Giant price tag floating like a balloon, lifting an enterprise software box off the ground while people below consider cutting the string
06

Microsoft's 33% Price Hike Is the Best Marketing Vertical AI Ever Got

Microsoft confirmed what everyone suspected: commercial prices for Microsoft 365 are going up 5-33% in July 2026, depending on the plan tier. The justification? "Expanded availability of AI features." In other words, you're paying for Copilot whether you asked for it or not.

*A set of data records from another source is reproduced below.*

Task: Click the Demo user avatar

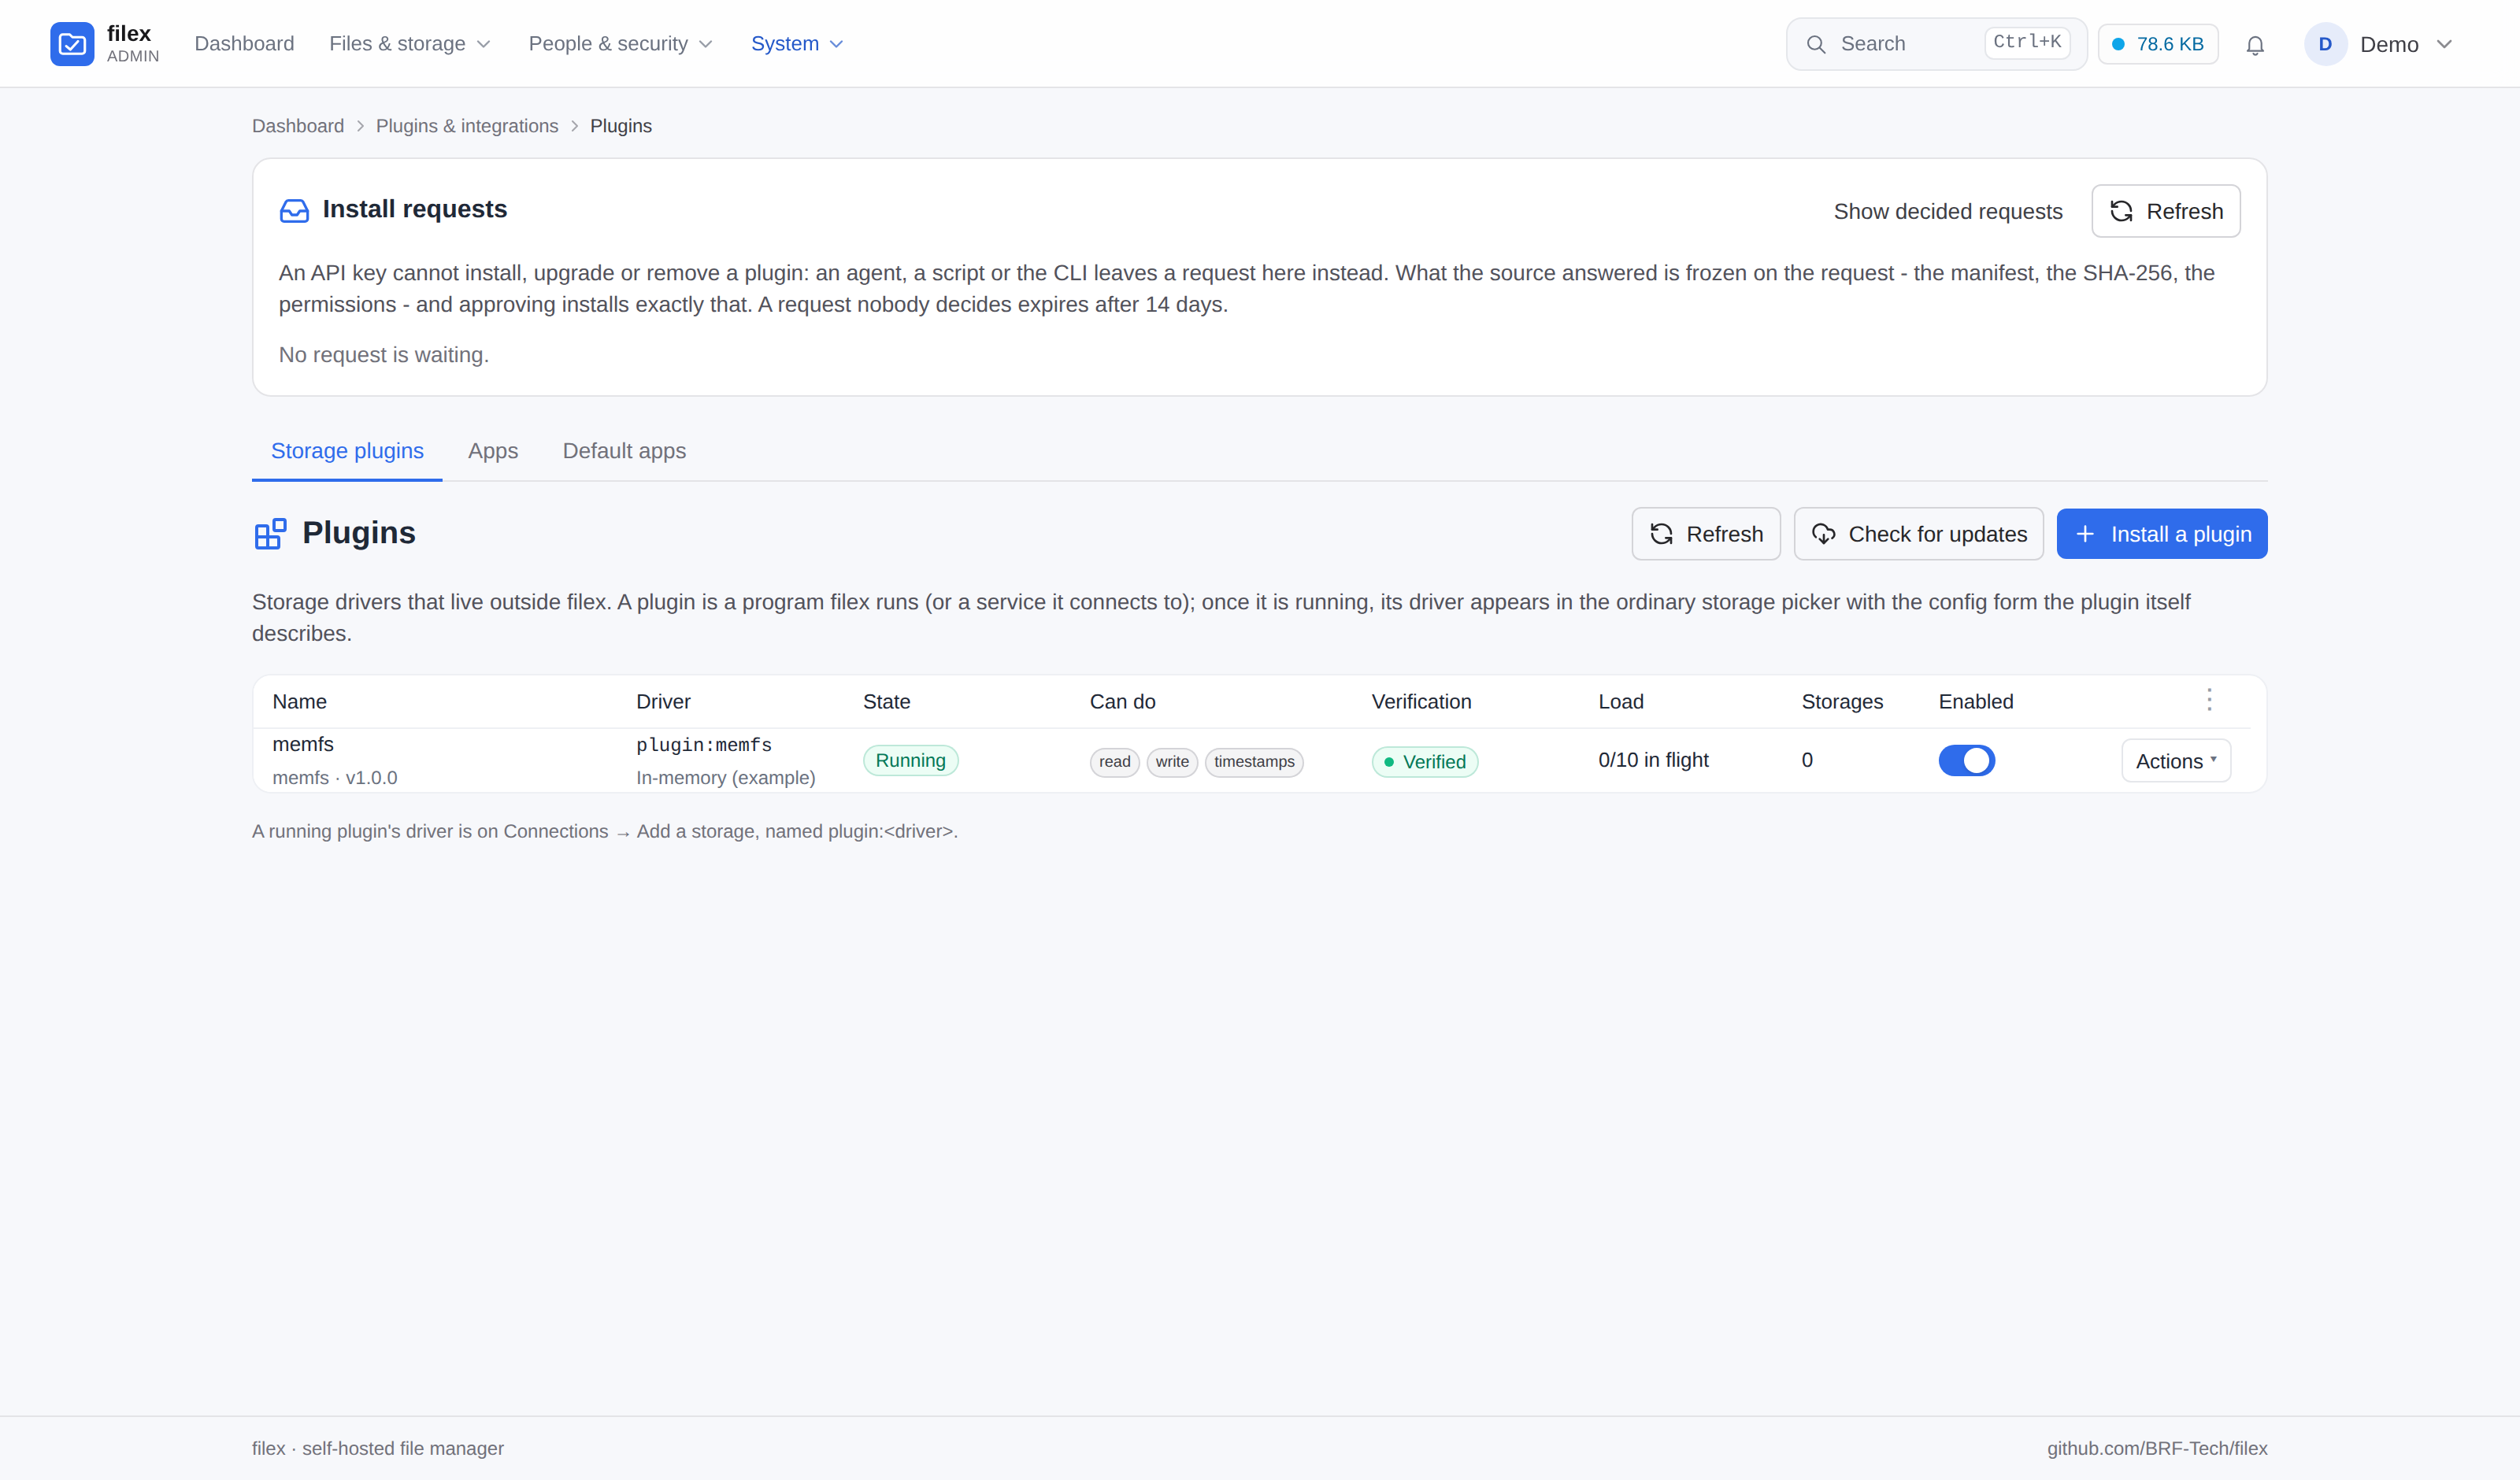Action: point(2325,44)
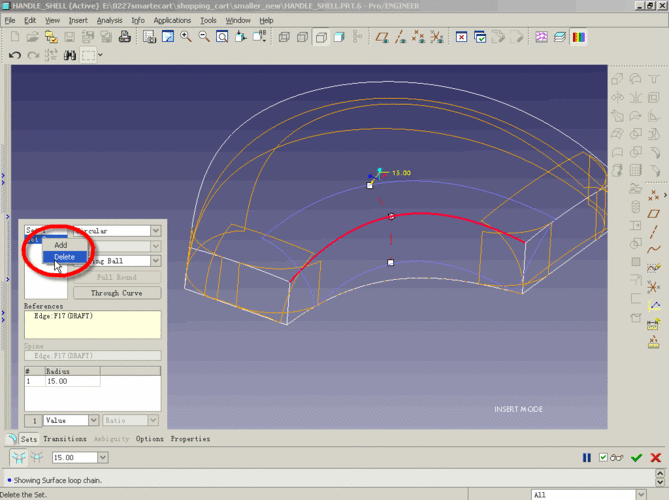669x500 pixels.
Task: Enable the shaded display mode icon
Action: tap(339, 38)
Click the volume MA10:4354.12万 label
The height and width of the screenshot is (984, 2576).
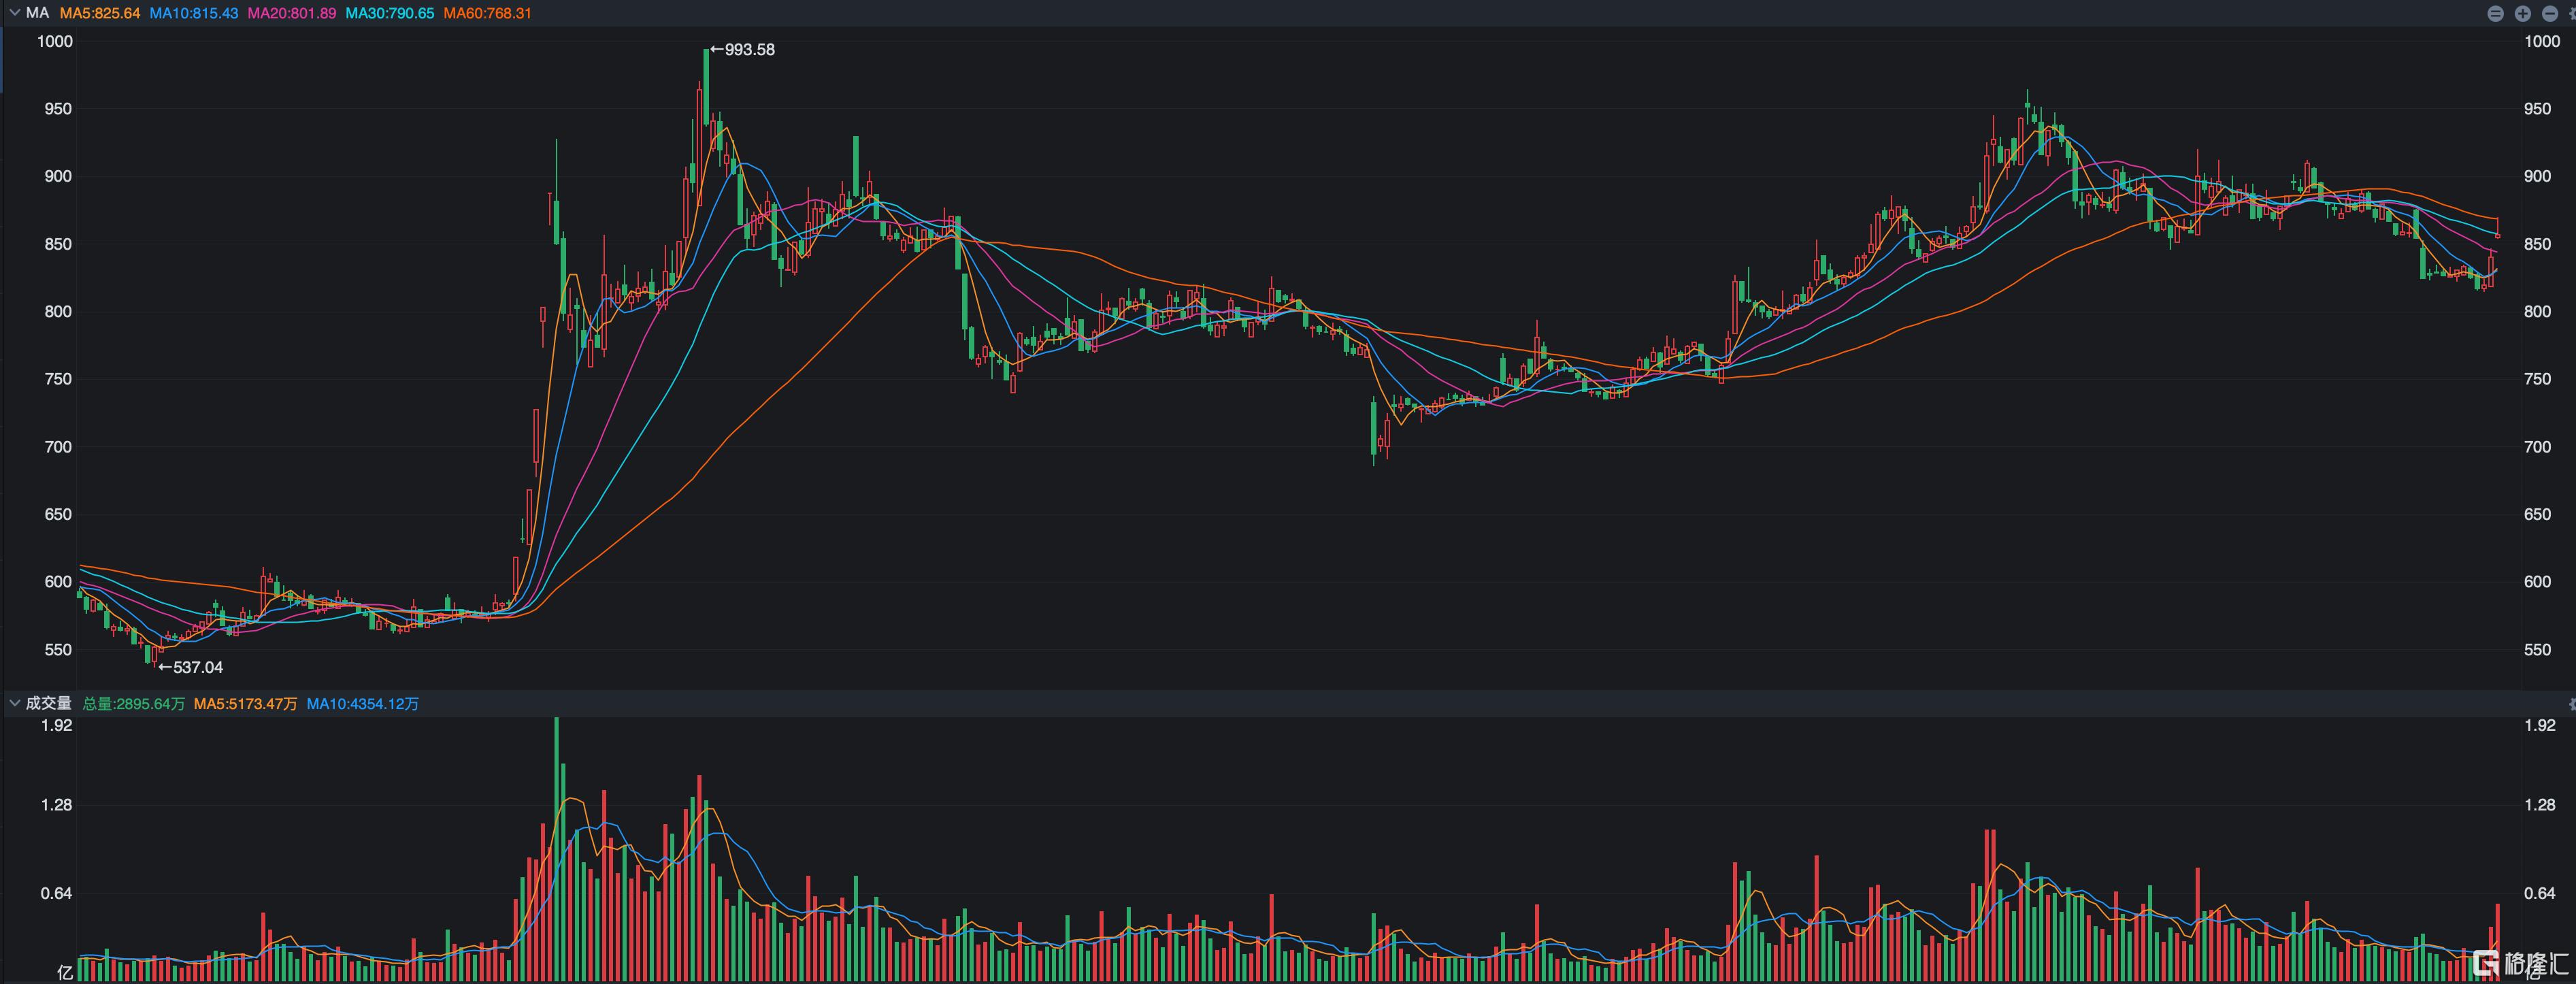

The immediate effect is a forced "value audit" across every enterprise IT department in the world. When your Microsoft bill jumps by a third, someone in finance is going to ask: "Do all 5,000 employees actually need the full Office suite?" And that question — which nobody bothered asking at $13/seat/month — suddenly has a very different answer at $18.60.

Here's the irony: Microsoft is bundling AI into everything to prevent customers from leaving for standalone AI tools. But by raising prices to fund that bundling, they're giving every CIO a concrete dollar amount to justify exploring alternatives. The sales team doesn't need Copilot in Word — they need a purpose-built AI that knows their pipeline. The legal team doesn't need Copilot in Excel — they need a tool that understands contract risk. For the first time, the cost of general productivity software is creating the business case for vertical alternatives.

Microsoft is inadvertently subsidizing its own disruption. And the July price hike hasn't even hit yet.

The Unbundling Has Begun

General productivity software isn't dying — it's being unbundled. The suite that tried to be everything for everyone is fracturing into specialized tools that are everything for someone. Microsoft and Google will keep their hundreds of millions of seats. But the growth — the energy, the capital, the talent — is flowing to tools that speak your industry's language natively. The next great productivity company won't build a better spreadsheet. It'll build a tool so specific to your work that you'll forget spreadsheets exist.